Managing My Anxiety
It’s no secret - my anxiety is out of control at the moment. There is no rhyme or reason to it; I don’t know why it’s flared up. Sure, there are things going on in my life that are definitely stress triggers, but stress isn’t anxiety and while I’m sure it’s linked, I’ve dealt with stressful situations in the past without succumbing to anxiety. Whatever the reason, it’s here and I’m going to have to figure it out.
Like everything else in my life, I’m dealing with it by writing a list. Two lists in fact, and I thought I’d share those with you in case it might help.
The first list is my general plan of attack. While I’m currently in crisis, what tactics do I have that will help me get myself back together. The second list is a list of things I need to do more or and things I need to do less of to help prevent the anxiety from flaring up again.
List 1: Plan of Attack
1. Manage Calendar: Strip back anything that isn’t necessary or doesn’t bring joy. Cancel all things that are adding to my stress, making me over-busy or feel anxious.
2. Manage work hours: I’m a creature of habit and it’s stresses me out if I don’t know that I’ve got enough time to do the work that I need to do. Define exactly what my work hours are and stick to them.
3. Carve out clear time off: I’ve tried to take a day off every week but inevitably it gets eaten up with kids or work. I know I need a day, in my house, without my kids to catch up on life admin and so, Friday is that day.
4. Exercise: How can I fit this in? What does it have to look like? What do I enjoy doing that isn’t a chore?
5. Sleep: Get more of this.
When I look back at this, I realise that it’s all about time. It’s all about managing my time more coherently. Part of may anxiety comes from the constant and overwhelming nagging that there is so much to do and not enough time. Actually, when I look at it, what I see is that in my stress and anxiety, I actually stop using my time efficiently. I lose perspective and start to panic making it very difficult for me to complete a task, keep a list of things to do straight in my head. I become inefficient and that terrifies me. When I stop, assess and strip everything back to Work, Rest, Family, I can start to breathe again and see the gaps.

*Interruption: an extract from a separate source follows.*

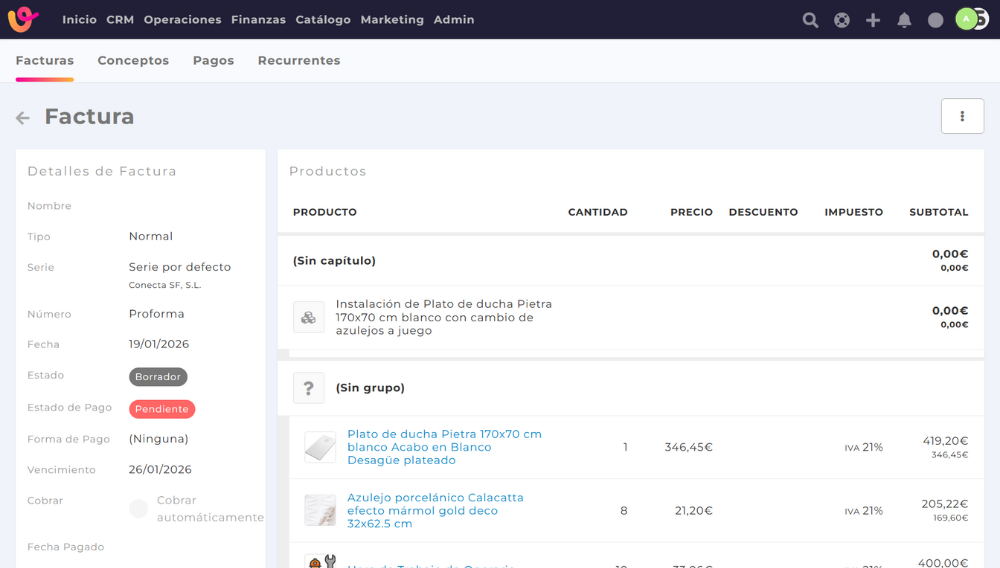Click the kit icon beside Instalación product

List 2: The Dos and Don’ts
While I’ve called them Dos and Don’ts, I don’t want to be too prescriptive about it. What I really mean is that there are things I should be doing MORE of and things I should be doing LESS of because I know that, for me, there are things that make it harder and harder for me to manage my anxiety.
Do less of…
1. Social Media
2. Drinking
3. Watching TV
4. Late nights
5. Unnecessary events/socialising
6. Binge eating
7. Smoking
8. Emotional shopping
Do more of…
1. Sleep
2. Exercise
3. Eat well
4. Read books
5. Call friends
6. Write
7. Say no
8. Ask for help
It’s not an exhaustive list and, as I said, it’s not about NOT doing any of the things in the right hand list, but it’s about rediscovering a balance. I know when my mental health is failing me because I know I end up wasting sleep hours by watching hours and hours straight of TV. My drinking increases, I go back to the occasional cigarette, and I’m scrolling scrolling scrolling through social media. Sometimes I can recognise those as ‘symptoms’ and stop it in its tracks. This time I wasn’t able to do that and that’s ok. If this doesn’t work, I’ll take the next step which is to see my doctor and discuss medication. I’m already in therapy, so that’s helping too but occasionally that isn’t enough and if I have to go back to the meds, then that’s what I have to do. There’s no shame.
I hope that, if you’re feeling overwhelmed, this helps a little. I’m by no means suggesting that this is the cure to your problems, but sometimes it helps to get a little insight into how others try to make this stuff work. Of course, if you are really struggling and can’t see a way to get past it, or manage it, then please, PLEASE talk to someone. There are a million helplines, support groups and of course, your doctor but also, sometimes just telling a friend, or mentioning it to your partner, or even saying it out loud to your cat until you find the courage to say it to a human…all of these things are important.